Written Answers. - Increase in Community Care Applicants.

Eric J. Byrne

Question:

19 Mr. Byrne asked the Minister for Social Welfare if his attention has been drawn to the report on services for community care area five of the Eastern Health Board under the community welfare section which shows that payments made to clients awaiting social welfare payments (substitute payments) increased by an alarming 40 per cent resulting in an increase in expenditure of nearly 45 per cent to the Eastern Health Board; the reason his Department is causing such an increase in applicants to community welfare officers for assistance; and if he will make a statement on the matter.

Substitute payments arise where applicants are paid supplementary welfare allowance pending determination of their entitlement to a social welfare benefit or allowance. These payments are a very important part of the provision under the supplementary welfare allowance scheme as they ensure that immediate need is met.

The report to which the Deputy refers is an internal Eastern Health Board report which relates to the Dublin West area. Statistics available to my Department for the country as a whole indicate that the number of substitute payments made in the last week in March 1991 was some 8,500, an increase of some 1,400 on the previous year. This must be seen in the context of an increase in the number of weekly social welfare payments in the period of over 33,000.

My Department's objective is to provide an improved and speedier service for social welfare clients and to reduce the need for recourse to substitute payments. A number of measures have been introduced which have been designed to reduce claim processing times throughout my Department.

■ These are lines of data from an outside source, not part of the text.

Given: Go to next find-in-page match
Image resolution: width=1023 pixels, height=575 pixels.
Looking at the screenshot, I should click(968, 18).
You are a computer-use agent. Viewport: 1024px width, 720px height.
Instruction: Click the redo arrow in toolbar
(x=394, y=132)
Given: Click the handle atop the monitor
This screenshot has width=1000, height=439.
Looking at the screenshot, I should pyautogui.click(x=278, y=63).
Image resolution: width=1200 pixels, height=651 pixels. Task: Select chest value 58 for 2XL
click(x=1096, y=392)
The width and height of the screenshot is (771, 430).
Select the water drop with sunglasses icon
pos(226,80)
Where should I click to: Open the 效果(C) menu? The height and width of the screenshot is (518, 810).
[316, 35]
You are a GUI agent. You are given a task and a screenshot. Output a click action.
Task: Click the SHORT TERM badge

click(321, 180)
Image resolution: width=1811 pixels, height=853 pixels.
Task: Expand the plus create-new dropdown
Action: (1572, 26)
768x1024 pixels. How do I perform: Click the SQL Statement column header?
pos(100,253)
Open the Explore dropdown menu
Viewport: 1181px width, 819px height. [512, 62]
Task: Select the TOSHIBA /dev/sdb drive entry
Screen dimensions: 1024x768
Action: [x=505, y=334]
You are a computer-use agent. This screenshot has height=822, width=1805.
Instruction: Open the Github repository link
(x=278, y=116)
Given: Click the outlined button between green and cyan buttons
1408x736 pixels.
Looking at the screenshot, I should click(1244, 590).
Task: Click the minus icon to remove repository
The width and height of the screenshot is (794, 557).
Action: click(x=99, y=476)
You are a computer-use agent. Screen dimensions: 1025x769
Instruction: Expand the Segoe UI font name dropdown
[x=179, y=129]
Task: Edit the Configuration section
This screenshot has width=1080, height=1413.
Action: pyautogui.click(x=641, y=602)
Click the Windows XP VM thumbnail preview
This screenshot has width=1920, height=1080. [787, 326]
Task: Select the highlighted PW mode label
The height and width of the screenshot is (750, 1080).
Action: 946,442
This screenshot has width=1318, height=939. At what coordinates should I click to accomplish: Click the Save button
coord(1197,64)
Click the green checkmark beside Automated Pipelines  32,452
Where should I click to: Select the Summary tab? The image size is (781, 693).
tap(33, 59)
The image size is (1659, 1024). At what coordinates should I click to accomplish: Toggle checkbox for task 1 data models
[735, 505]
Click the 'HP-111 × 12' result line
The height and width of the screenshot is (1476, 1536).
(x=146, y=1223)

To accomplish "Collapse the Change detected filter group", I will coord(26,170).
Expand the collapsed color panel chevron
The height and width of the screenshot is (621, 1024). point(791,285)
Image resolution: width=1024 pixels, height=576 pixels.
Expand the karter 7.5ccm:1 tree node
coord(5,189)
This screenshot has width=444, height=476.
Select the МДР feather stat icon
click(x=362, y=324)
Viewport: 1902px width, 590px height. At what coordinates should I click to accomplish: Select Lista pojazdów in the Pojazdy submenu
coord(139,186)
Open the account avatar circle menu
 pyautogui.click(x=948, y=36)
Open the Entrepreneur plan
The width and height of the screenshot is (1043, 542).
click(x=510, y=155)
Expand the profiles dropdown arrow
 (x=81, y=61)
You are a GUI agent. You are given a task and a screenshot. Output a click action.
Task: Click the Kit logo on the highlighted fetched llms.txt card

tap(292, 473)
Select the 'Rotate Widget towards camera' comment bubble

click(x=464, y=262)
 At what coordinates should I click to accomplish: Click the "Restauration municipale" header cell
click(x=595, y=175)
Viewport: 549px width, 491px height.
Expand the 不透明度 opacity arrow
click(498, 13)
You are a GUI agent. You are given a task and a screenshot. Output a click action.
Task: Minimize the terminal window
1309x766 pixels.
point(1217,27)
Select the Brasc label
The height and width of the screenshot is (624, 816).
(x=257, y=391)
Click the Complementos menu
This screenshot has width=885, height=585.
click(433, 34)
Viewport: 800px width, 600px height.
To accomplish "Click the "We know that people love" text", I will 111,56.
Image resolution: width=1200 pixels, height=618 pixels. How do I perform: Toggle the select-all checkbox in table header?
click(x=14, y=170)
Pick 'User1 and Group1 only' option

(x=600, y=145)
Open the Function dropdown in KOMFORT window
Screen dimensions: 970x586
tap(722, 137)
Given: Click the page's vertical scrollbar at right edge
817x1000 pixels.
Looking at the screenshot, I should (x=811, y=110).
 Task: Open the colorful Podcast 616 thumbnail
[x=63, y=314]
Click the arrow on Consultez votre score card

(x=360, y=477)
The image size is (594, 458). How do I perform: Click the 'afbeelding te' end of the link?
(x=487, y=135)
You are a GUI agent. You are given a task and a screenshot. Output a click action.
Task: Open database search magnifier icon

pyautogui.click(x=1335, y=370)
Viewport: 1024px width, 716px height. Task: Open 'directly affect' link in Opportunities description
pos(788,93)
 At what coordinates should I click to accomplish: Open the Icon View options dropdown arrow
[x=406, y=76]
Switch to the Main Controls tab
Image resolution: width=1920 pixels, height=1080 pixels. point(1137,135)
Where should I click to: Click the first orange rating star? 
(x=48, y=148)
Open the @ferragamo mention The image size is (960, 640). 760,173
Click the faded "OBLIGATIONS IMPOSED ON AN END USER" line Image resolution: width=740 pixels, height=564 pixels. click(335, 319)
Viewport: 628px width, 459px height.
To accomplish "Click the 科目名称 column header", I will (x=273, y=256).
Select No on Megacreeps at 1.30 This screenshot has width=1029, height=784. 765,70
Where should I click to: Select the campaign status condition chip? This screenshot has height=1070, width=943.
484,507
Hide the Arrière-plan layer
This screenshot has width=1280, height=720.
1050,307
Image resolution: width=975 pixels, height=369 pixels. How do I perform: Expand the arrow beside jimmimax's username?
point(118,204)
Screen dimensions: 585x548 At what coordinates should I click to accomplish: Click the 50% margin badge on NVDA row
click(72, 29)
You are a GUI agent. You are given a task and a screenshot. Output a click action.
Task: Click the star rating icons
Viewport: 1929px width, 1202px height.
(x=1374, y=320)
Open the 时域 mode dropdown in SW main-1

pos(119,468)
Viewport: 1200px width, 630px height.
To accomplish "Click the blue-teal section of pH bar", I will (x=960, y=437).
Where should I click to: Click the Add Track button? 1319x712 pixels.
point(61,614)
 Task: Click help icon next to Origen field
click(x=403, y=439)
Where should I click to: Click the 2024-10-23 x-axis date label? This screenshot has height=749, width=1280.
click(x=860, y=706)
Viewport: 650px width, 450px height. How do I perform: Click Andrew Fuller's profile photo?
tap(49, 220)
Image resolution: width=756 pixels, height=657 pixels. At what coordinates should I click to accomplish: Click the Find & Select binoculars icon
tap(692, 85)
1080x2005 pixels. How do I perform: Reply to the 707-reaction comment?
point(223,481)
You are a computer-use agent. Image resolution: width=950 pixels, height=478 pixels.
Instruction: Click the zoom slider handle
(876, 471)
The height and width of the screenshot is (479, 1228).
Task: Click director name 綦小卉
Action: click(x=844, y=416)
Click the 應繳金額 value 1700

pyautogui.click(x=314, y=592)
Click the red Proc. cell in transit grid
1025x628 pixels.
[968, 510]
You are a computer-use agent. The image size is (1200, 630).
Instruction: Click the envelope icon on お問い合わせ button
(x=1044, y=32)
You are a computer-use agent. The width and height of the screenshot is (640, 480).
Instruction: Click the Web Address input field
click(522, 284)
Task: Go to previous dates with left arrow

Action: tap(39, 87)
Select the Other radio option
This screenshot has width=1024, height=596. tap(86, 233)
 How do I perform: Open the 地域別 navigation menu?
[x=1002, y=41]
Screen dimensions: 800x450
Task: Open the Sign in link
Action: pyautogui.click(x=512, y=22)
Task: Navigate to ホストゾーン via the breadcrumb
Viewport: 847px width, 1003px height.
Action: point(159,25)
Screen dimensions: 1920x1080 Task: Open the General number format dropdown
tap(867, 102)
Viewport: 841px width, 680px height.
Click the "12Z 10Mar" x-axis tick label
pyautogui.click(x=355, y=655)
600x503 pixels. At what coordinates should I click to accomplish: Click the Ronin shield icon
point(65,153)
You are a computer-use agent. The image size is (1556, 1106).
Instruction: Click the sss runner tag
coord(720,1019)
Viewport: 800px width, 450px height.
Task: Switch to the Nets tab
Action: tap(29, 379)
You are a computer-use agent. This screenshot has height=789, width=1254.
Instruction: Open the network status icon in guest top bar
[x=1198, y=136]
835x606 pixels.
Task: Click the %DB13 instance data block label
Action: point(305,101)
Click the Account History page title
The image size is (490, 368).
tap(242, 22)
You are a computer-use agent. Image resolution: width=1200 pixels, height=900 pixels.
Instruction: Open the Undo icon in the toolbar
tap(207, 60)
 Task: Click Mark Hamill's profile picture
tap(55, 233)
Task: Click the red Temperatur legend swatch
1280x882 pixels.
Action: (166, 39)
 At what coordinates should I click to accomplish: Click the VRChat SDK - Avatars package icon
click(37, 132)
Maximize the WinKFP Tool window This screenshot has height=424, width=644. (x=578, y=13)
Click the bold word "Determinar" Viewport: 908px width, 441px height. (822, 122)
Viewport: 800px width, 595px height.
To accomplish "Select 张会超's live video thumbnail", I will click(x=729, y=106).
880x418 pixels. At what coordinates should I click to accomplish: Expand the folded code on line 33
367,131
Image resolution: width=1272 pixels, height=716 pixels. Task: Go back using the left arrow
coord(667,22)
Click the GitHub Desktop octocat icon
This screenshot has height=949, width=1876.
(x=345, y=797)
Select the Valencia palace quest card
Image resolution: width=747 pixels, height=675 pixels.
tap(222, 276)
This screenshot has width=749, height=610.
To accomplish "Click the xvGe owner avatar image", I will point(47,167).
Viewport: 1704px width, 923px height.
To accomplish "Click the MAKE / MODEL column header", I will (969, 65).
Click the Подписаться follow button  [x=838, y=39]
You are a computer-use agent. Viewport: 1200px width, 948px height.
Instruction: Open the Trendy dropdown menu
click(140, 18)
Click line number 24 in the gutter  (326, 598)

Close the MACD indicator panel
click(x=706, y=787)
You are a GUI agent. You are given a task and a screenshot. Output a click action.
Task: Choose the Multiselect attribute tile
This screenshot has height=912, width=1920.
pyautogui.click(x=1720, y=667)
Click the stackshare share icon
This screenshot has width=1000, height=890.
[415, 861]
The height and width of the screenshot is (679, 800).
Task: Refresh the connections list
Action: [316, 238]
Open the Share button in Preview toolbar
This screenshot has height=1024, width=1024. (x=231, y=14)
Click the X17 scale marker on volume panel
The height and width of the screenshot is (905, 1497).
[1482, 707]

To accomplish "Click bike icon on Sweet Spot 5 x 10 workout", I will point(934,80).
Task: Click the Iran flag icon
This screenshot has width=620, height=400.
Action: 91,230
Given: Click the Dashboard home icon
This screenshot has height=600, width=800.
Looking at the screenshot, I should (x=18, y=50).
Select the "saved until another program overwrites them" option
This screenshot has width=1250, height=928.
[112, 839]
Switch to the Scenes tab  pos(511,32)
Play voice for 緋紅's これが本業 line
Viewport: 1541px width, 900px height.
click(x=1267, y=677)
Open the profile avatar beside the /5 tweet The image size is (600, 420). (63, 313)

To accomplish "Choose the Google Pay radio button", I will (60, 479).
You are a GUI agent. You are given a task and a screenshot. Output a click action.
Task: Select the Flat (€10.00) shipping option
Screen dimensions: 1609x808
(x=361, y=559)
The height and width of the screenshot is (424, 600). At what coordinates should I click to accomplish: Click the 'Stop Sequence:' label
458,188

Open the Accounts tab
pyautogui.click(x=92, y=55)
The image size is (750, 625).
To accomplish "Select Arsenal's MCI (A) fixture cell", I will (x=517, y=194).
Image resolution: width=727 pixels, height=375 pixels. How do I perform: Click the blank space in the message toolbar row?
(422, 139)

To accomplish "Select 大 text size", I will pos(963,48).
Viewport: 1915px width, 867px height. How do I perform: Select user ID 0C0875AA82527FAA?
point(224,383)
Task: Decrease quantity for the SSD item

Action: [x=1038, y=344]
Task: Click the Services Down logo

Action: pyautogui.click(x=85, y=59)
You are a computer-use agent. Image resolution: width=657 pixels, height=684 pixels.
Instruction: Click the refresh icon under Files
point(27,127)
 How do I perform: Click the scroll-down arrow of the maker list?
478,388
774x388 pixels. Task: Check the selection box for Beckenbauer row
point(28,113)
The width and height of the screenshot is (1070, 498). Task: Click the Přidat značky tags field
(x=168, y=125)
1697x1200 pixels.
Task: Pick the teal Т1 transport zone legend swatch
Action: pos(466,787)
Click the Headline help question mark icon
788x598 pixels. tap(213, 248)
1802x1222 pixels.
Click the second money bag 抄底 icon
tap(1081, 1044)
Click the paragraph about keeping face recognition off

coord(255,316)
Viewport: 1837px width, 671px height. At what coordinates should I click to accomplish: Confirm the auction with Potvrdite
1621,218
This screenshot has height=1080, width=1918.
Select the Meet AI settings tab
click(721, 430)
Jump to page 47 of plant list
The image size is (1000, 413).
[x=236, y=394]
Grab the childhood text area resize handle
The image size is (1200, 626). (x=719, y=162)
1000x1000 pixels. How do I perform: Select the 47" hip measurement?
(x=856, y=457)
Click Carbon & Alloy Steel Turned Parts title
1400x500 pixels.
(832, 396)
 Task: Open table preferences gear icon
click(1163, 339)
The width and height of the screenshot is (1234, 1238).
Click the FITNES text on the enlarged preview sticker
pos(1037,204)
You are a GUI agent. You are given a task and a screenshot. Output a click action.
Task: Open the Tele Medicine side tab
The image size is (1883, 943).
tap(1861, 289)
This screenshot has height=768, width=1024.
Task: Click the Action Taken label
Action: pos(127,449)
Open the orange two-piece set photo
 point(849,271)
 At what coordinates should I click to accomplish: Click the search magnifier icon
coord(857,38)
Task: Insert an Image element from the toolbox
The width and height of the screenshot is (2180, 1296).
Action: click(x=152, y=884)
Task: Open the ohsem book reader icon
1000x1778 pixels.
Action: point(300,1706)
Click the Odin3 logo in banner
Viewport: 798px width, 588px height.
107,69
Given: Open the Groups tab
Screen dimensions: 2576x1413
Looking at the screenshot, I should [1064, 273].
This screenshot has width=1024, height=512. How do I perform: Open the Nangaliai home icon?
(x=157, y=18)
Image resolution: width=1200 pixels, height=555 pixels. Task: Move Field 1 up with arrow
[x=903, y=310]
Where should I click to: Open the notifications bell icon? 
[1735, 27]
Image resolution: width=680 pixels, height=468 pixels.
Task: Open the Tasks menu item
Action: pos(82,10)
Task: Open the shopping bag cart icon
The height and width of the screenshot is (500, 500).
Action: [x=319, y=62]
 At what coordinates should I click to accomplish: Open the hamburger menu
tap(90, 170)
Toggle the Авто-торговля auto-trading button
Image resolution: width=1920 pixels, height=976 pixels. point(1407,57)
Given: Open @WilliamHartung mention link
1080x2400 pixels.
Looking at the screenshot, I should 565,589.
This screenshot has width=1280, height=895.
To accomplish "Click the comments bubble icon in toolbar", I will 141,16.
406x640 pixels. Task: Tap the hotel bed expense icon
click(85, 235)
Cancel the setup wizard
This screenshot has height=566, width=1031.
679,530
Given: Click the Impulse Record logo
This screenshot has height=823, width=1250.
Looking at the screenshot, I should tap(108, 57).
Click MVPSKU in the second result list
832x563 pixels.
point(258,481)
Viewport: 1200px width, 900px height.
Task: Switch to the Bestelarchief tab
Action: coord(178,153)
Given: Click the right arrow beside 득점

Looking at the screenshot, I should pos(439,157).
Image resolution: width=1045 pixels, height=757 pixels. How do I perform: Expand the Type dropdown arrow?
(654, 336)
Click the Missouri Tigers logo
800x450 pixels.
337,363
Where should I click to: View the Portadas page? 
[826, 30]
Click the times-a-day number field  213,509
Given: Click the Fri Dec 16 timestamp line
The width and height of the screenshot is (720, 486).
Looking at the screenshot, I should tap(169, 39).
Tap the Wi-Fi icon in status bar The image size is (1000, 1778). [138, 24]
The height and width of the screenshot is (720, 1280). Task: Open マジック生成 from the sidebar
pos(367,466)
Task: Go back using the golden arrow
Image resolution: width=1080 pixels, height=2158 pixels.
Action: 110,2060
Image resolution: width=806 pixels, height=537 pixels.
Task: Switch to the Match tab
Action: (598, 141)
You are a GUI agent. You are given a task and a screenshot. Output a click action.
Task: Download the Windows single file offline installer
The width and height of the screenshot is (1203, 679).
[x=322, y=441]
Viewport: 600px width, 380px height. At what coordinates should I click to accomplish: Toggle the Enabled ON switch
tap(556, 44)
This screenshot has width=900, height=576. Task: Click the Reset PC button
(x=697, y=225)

Applications for unemployment payments represent some 70 per cent of all substitute payments in the Eastern Health Board area. New measures designed to simplify and expedite the determination of claims for unemployment assistance in cases where applicants' means can be easily established include the extension of desk interviewing in place of home visits. Such measures will reduce the duration of substitute payment claims and in some cases eliminate entirely the need for such payments.
A liaison group has been established between the Eastern Health Board and my Department's local management. This group has paid particular attention to the issue of substitute payments, including improving contacts at local level between Eastern Health Board community welfare officers, who make the substitute payments, and my Department's local offices.
In addition to the above measures, a study group was established in October 1991 to examine the operation of the supplementary welfare allowance scheme in the Eastern Health Board area and to make recommendations for improved mechanisms and procedures. The group is due to report shortly and I will be giving their proposals immediate consideration. I will be particularly concerned to identify and implement further measures which can be taken to avoid unnecessary recourse to substitute payments under the supplementary welfare allowance scheme.